Start of MATERIAL FOR THIS TASK

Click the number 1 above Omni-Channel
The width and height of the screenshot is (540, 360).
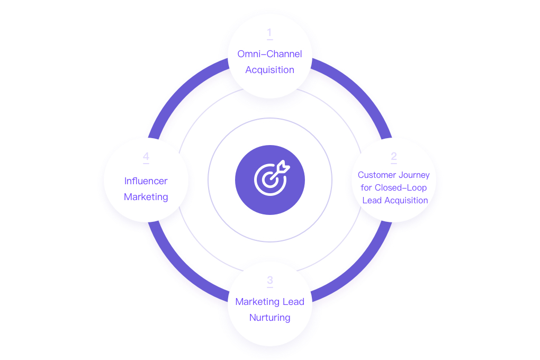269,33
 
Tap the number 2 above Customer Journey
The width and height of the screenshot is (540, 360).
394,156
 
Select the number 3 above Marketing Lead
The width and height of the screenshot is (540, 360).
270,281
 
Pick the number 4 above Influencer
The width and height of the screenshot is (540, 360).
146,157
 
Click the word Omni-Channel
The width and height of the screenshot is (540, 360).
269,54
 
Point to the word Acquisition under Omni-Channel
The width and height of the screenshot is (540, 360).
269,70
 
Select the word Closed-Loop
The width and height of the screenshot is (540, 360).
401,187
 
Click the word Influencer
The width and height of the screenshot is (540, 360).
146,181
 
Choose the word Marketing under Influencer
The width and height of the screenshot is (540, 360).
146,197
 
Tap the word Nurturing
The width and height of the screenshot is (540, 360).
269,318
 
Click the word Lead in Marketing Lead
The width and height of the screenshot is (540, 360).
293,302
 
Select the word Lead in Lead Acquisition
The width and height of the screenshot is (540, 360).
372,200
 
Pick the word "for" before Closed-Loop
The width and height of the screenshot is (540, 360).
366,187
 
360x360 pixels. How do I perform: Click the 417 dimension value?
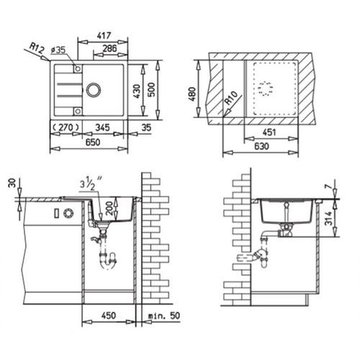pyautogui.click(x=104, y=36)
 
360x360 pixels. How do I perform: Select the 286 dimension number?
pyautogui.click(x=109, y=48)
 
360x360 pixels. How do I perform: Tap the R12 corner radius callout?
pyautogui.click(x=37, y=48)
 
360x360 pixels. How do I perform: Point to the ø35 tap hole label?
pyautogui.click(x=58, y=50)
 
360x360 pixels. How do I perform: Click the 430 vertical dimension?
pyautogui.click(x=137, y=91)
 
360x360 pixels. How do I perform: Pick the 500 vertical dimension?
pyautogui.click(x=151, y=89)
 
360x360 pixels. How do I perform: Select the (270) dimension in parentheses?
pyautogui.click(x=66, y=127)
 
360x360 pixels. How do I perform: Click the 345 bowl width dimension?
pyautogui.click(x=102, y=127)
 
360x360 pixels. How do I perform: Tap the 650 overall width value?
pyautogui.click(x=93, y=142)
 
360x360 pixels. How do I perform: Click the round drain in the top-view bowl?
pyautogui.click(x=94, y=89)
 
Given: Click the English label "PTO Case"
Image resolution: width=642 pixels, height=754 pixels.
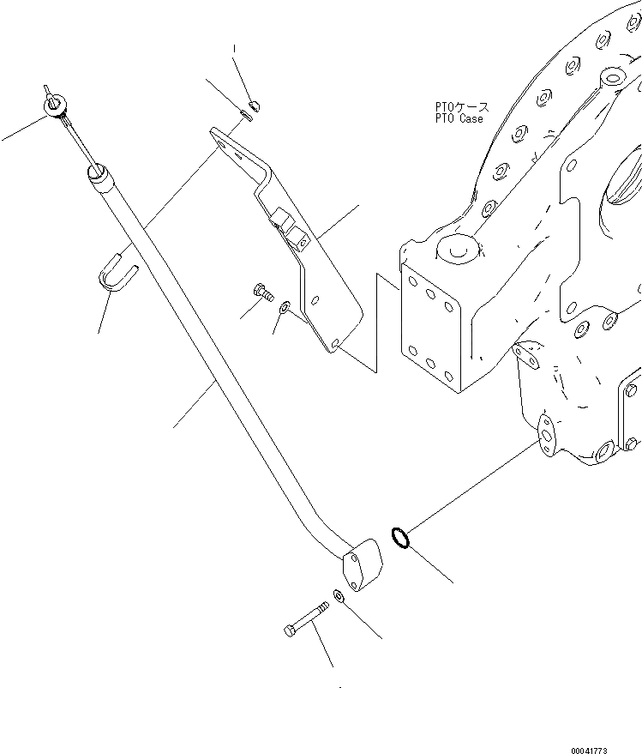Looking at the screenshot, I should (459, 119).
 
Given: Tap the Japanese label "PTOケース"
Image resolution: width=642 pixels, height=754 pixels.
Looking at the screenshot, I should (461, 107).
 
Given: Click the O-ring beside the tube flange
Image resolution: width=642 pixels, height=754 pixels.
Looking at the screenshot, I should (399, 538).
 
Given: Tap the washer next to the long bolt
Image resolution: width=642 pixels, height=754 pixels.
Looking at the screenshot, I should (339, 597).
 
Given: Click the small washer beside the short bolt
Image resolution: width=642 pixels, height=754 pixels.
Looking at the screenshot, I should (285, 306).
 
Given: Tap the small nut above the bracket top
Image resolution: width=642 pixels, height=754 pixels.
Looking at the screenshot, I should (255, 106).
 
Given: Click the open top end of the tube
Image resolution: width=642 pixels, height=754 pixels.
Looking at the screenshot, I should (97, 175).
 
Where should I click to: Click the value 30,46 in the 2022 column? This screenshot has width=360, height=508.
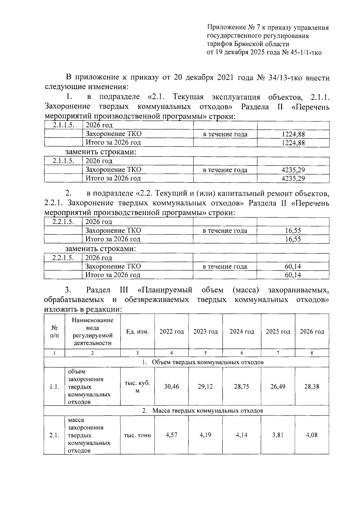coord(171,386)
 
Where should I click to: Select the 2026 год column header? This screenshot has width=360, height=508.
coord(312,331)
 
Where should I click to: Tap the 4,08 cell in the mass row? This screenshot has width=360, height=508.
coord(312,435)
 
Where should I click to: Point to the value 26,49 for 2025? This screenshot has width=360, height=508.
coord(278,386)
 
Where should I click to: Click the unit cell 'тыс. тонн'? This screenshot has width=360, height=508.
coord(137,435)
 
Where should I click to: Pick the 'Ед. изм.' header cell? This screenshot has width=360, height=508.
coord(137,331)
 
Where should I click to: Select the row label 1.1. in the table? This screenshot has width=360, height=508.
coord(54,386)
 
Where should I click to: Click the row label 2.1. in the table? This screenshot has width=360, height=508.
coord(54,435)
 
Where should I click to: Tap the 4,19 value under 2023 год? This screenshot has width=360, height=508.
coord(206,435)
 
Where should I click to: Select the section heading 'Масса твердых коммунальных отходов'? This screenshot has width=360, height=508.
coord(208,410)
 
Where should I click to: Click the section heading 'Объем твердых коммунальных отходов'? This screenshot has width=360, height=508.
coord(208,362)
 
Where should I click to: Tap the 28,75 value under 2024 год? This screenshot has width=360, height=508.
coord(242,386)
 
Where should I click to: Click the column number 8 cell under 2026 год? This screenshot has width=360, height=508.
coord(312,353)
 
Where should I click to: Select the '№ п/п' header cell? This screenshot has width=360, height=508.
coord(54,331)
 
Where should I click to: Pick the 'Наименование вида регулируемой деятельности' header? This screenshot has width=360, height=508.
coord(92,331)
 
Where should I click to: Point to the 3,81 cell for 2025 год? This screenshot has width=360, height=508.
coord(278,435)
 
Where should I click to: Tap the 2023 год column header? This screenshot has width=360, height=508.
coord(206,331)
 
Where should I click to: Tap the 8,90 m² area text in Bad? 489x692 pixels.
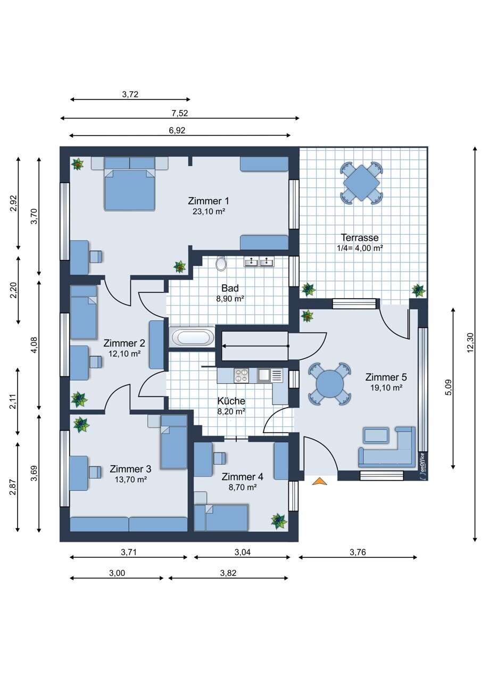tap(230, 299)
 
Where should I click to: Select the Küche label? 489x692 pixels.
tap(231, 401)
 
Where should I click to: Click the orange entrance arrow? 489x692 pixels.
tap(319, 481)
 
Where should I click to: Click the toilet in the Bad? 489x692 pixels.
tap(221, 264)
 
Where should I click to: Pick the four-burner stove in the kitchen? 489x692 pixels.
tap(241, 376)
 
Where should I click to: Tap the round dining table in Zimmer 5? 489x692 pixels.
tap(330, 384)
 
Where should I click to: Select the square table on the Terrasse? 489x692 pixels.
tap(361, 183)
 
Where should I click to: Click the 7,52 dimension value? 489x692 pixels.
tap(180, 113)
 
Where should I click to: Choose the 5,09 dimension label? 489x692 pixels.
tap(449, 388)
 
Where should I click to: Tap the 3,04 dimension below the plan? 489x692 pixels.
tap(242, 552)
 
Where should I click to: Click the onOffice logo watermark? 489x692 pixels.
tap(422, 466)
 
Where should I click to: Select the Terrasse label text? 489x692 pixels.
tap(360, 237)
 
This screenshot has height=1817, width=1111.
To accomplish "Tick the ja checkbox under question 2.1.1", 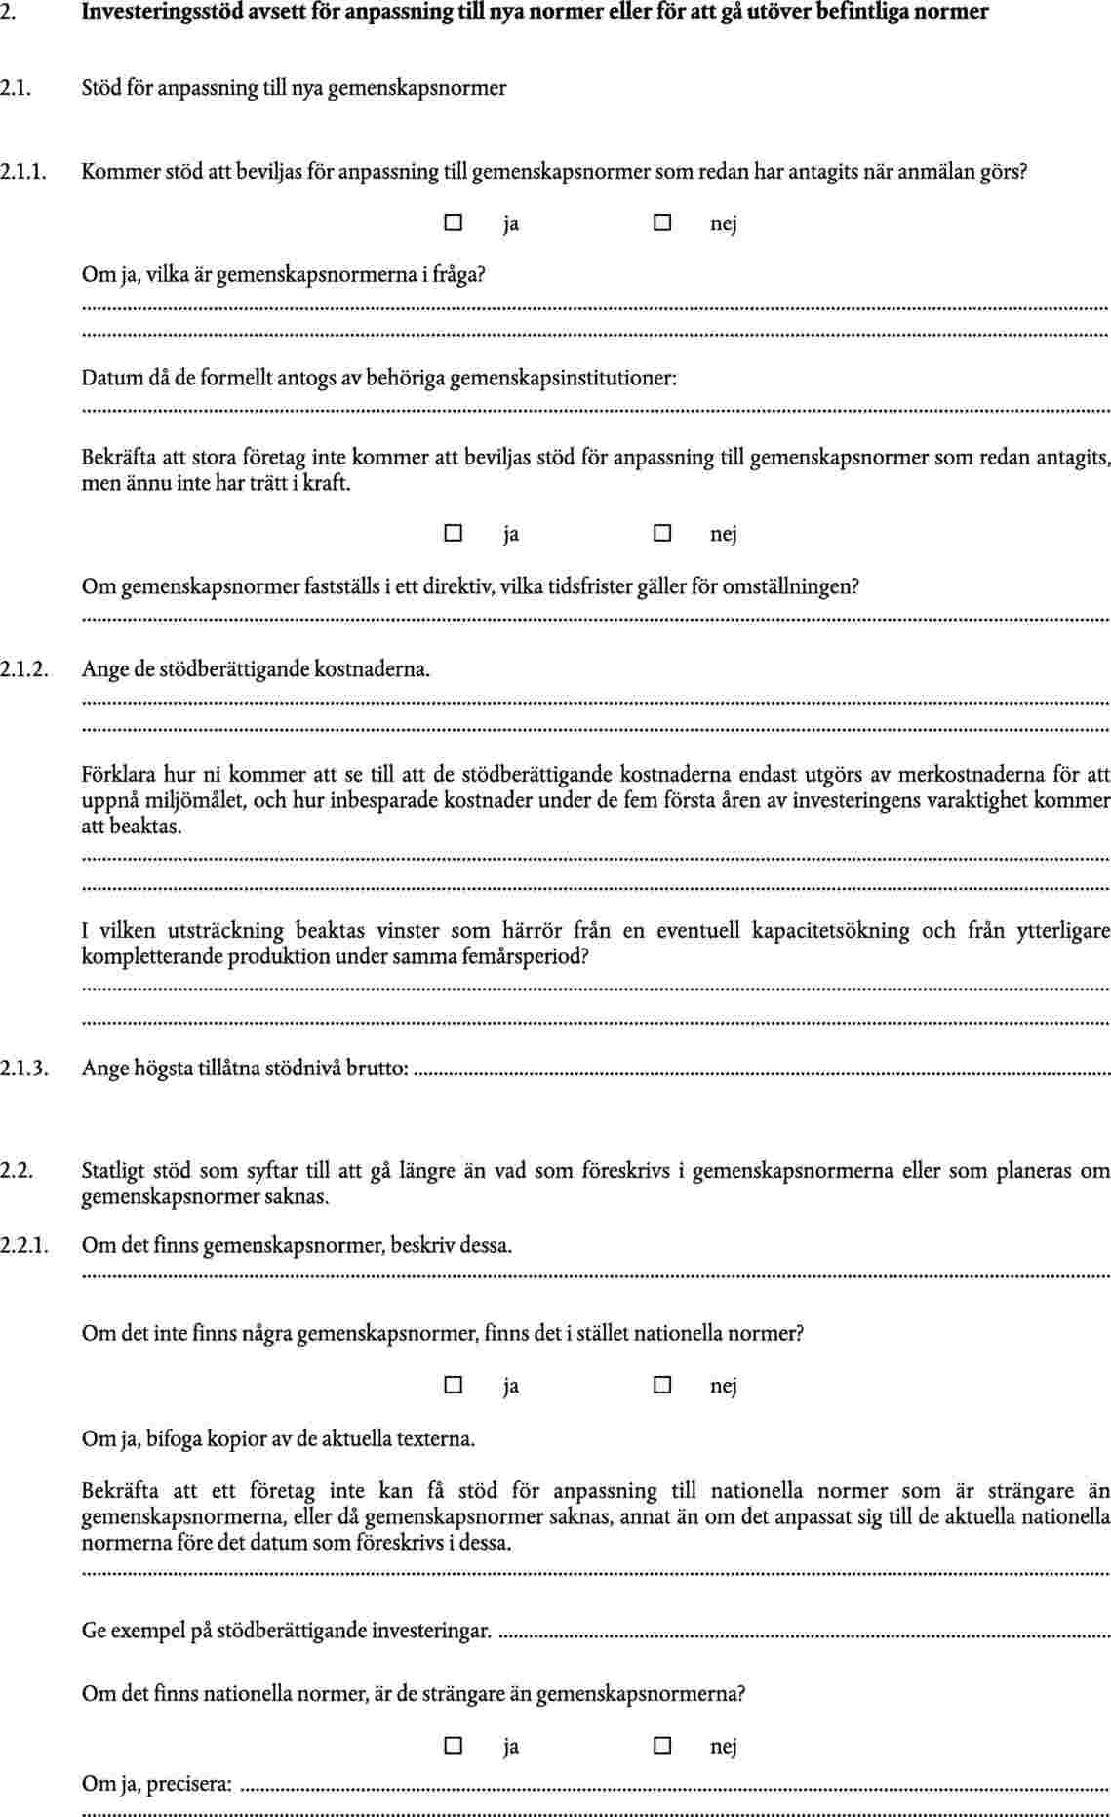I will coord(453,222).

End of MATERIAL FOR THIS TASK

> _OBJECTIVE_:
Scale the click coordinates in these records by 1.25, rounding each to a whole number with halves going up, and write the lines out again with their requests. Begin at the line that has "Where should I click to: Pick the 'Наименование" and stop after the line that has "coord(278,435)".

> _FULL OUTPUT_:
Where should I click to: Pick the 'Наименование вида регулируемой деятельности' header? This screenshot has width=360, height=508.
coord(115,414)
 
Where should I click to: Point to the 3,81 cell for 2025 год? This screenshot has width=360, height=508.
coord(348,544)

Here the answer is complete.